[Task data — start]
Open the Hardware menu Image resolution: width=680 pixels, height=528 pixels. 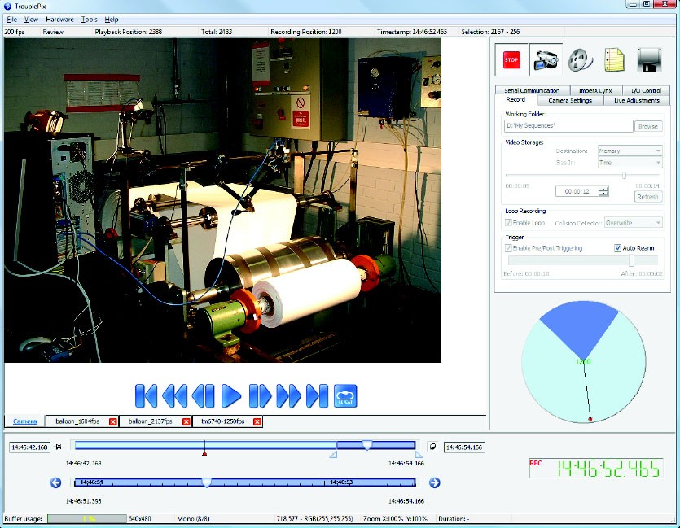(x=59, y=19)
[Task data — finish]
[Task data — start]
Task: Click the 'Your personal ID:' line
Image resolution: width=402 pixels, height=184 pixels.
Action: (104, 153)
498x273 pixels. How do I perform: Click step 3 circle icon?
[Task data — finish]
Problem —
Copy each line of the listing that contains "Click".

Solution to the exercise —
Task: Click the 'Your personal ID:' line
498x273 pixels. How do I perform: Click step 3 circle icon?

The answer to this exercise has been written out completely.